Only one bright planet shines through the ice-laden air.
The wind is nearly still; sliding in from the west,
It carries the sound of a train passing through town
And, somewhat nearer, a dog’s howl.
When I go down to the mailbox for the papers,
Along the trough of plowed driveway,
Today’s new fall crunches underfoot.
I remember that sound from my childhood;
It seemed rare then, and notable,
A grace note to fox-and-hounds or snow angels.
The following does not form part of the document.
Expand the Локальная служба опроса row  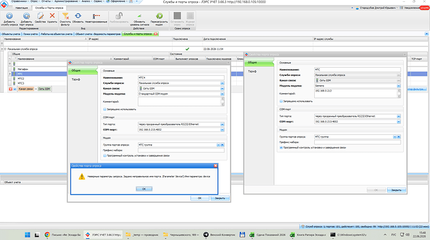pos(2,49)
Now I think of the man from the cleaners coming tomorrow
With clean shirts, and I conscientiously scuff a path
Through the snow on the sidewalk with my boots.
I trudge up the hill with the papers,
And the contorted hazel stands up against the porch light,
Thin, naked branches in disarray against the light.
Behind the hazel, the yew looms in a threatening mass.
At the door, my brother’s Christmas present –
Two heavy clusters of gigantic chilies –
Blazes like an undecipherable message from another world.
When I touch the chilies, they are brittle and stiff –
Not the supple dried fruit of the south, but full of frost;
Their seeds rattle inside, a tiny sound lost in the night air.